Split
Year: | 2016 |
Production Co: | Blinding Edge Pictures |
Studio: | Universal |
Director: | M Night Shyamalan |
Producer: | M Night Shyamalan/Jason Blum |
Writer: | M Night Shyamalan |
Cast: | James McAvoy, Anya Taylor-Joy, Betty Buckley, Haley Lu Richardson, Jessica Sula |
Like a lot of others, I think I decided to skip this at the time because I'd (even subconsciously) written M Night Shyamalan off after his continued decline following the high point of The Sixth Sense. But there was enough chatter around it to pique my interest, and when it emerged the film was actually the second instalment in a franchise that included Unbreakable (which I became a big fan of after my second viewing), I knew I couldn't miss it.
It's about Kevin (James McAvoy), a young man with such an extreme case of multiple personality disorder 23 people struggle for supermacy in his fractured mind. To all outward appearances Kevin is doing fine enough in treatment, regularly seeing his psychiatrist (Betty Buckley) in one of his guises as the Brooklyn-esque wise-talking Barry and expressing himself creatively when the mood strikes by painting.
But another of his sides, the cold and officious Dennis, has snatched three teenage girls off the street and is keeping them in what looks like an abandoned factory, locking them in rooms awaiting God-knows-what horrible fate.
While there, Casey (Anya Taylor-Joy), Claire (Hayley Lu Richardson) and Marcia (Jessica Sula) interact with the warm, straight-backed and matriarchal Patricia, the cheeky kid Hedwig, and the no-nonsense Dennis who was apparently in control when Kevin abducted them. Every one of personalities also hint at a malevolent being that's coming closer but hasn't yet emerged, a fearsome thing called The Beast.

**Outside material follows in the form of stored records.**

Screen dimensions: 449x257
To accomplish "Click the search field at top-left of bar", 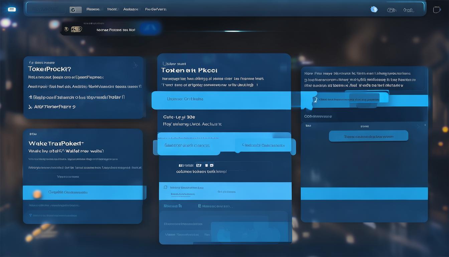I will 46,9.
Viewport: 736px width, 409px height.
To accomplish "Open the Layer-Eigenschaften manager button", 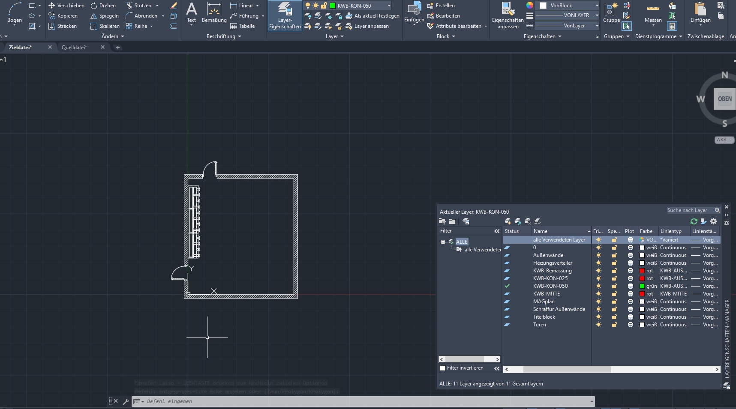I will 285,15.
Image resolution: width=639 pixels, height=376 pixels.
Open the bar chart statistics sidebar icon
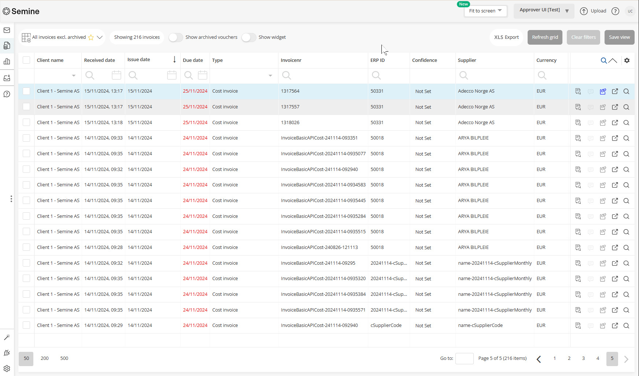[7, 62]
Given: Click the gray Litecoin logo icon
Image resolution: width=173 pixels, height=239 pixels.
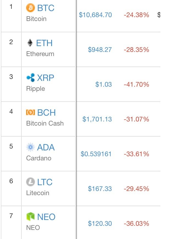Looking at the screenshot, I should pyautogui.click(x=31, y=182).

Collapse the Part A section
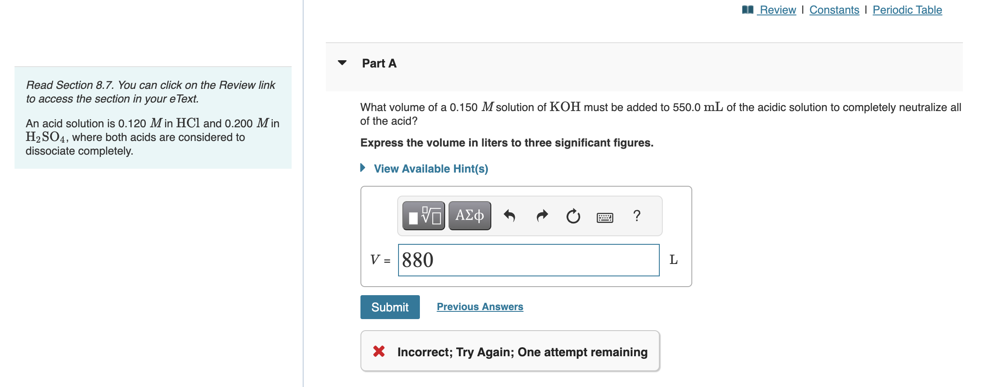(x=342, y=62)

The race is on, both for Kevin's doctor to figure him out before he hurts himself or others, and for the three depserate girls to escape before The Beast shows up and exacts whatever terrible treatment the other persoanlities keep threatning in hushed and threatening tones.

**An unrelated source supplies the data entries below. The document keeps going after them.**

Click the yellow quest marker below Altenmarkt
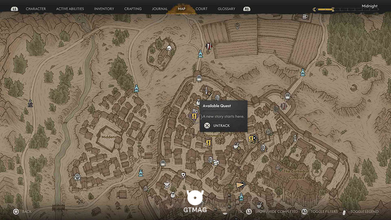Screen dimensions: 391x220 pos(208,143)
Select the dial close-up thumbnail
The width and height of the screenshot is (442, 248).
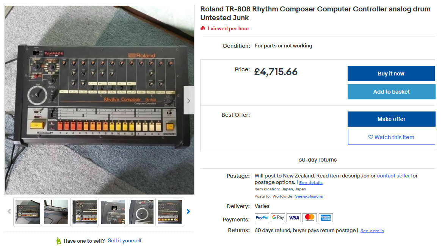click(x=141, y=212)
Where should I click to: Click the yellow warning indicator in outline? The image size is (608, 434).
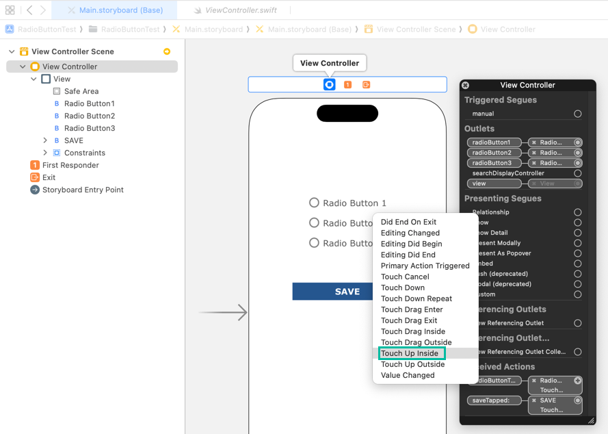pyautogui.click(x=167, y=51)
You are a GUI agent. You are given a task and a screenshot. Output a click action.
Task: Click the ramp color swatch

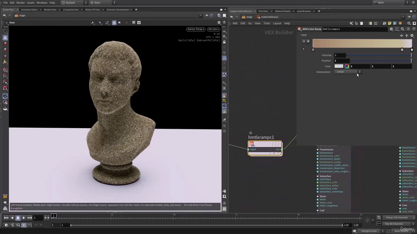point(339,66)
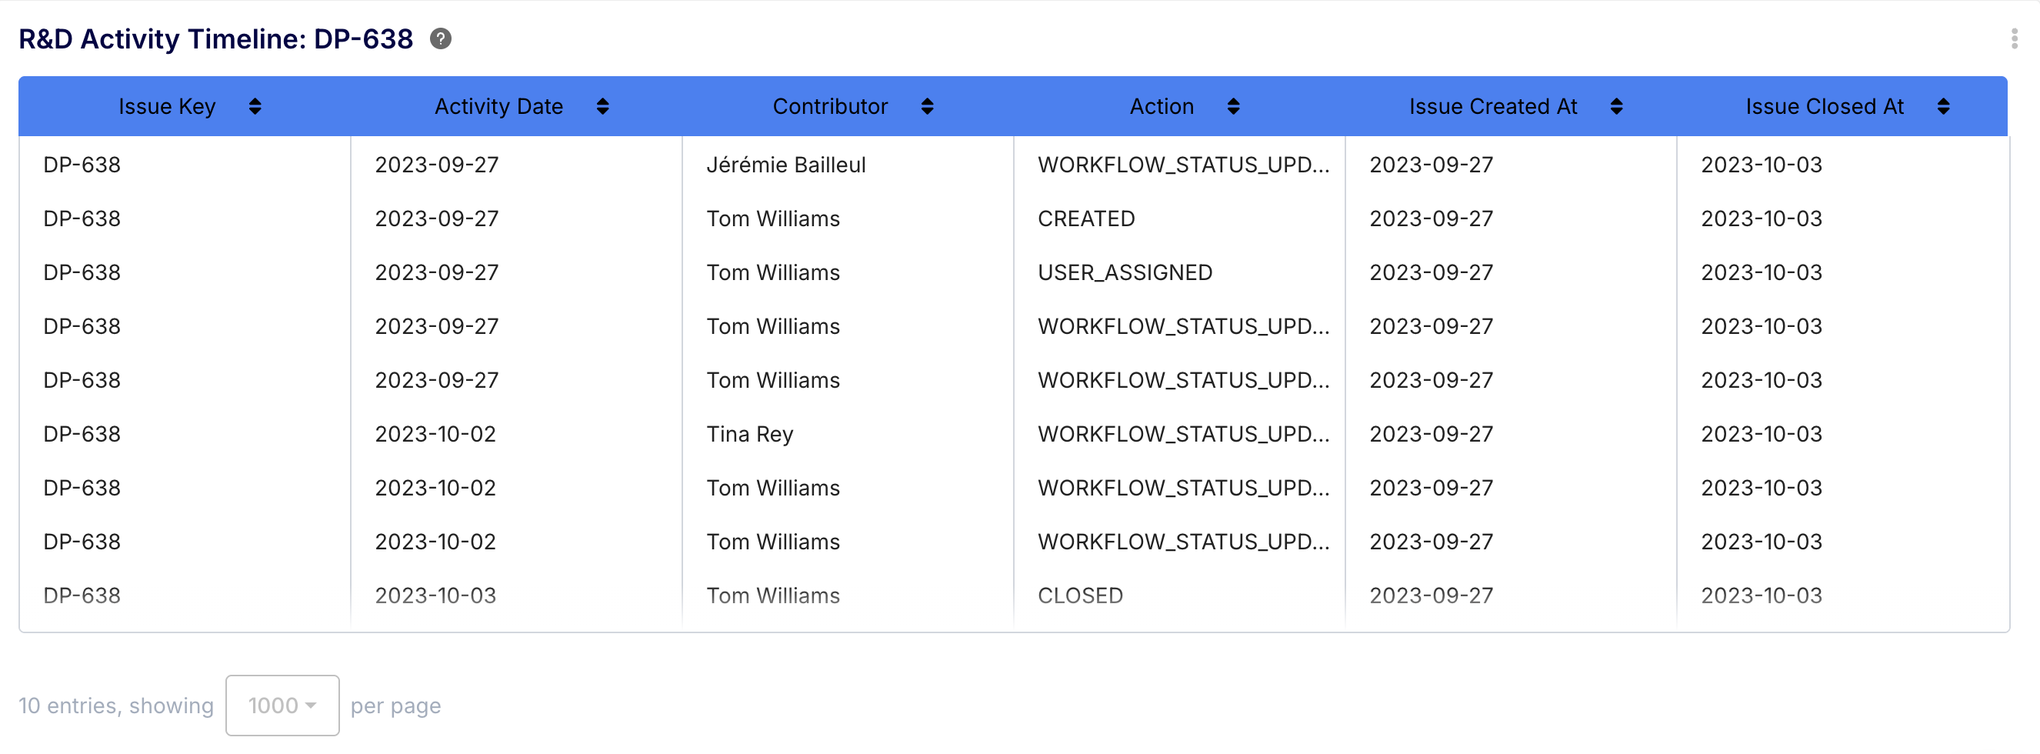Select the Tina Rey contributor cell
Screen dimensions: 2040x754
[x=749, y=434]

The set-up is good, so it's even more disappointing that the movie ultimately isn't very satisfying. The first reason is because the threads don't really add up – if they go somewhere, how or why isn't clear enough.
There are hints throughout the story about how different personalities exhibit or generate different physiologies in Kevin's body when they're in charge, a claim that isn't given nearly enough weight considering it seems to be lynchpin of the whole premise when we see him when The Beast arrives, bulging with muscles and roaring like an animal, climbing effortlessly across a wall like Spider-man.

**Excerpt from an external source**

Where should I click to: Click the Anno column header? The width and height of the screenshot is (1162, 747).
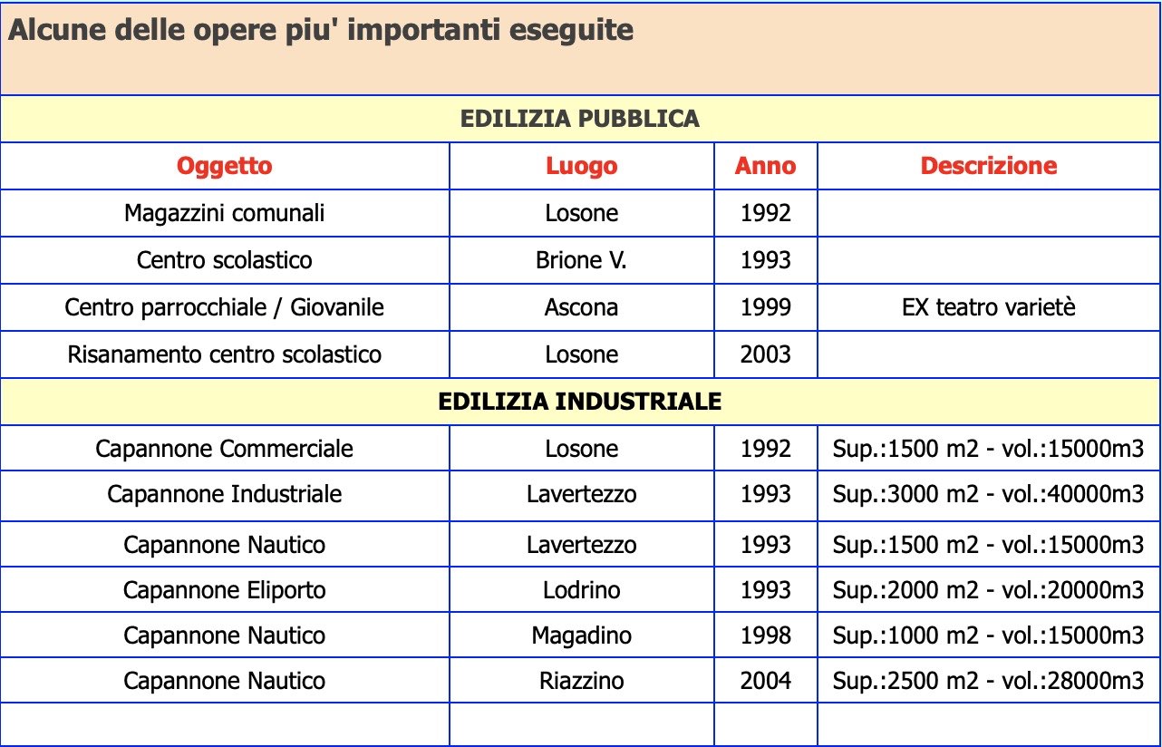pos(766,166)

The fact that it turns out to be in the same universe David Dunn (Bruce Willis) and Elijah Price/Mr Glass (Samuel L Jackon) inhabited in Unbreakable seems to intimate that Kevin is actually a superhero, and that the extent of his multiple personality disorder is some sort of grand advancement of humankind. But that idea isn't really explored (not very clearly that I could see, anyway) or explained and seems to exist only to set up the next instalment.
Another problem is that where Richardson and Sula are everyday teenage girls, Joy as Casey seems to have (though is'a weird complaint to make) too much character. She's the school weirdo, a quiet and reserved girl, only mixed up in the kidnapping because the other girls invited her to a birthday party after they felt sorry for her.
At times she seems to understand and anticipate what Kevin and his various selves will do so much it's almost as if she's in on the whole thing, set to play a much larger role than you realise – perhaps to be revealed on one of Shyamalan's signature twists.
But that all makes it sound far less successful as a story than it is. There's plenty there to sink your teeth into in both story and parable, it just needed to deliver on the promise a bit more.
The single area where it stands out however is performance. It's easy to see why any actor would relish a role like this, and McAvoy is having the time of his life. At its simplest you could say he plays upwards of five roles in the same movie, but it goes much deeper as the various selves inside Kevin react to and affect each other through the prism of what Dennis has done to the girls and what The Beast threatens to do to them.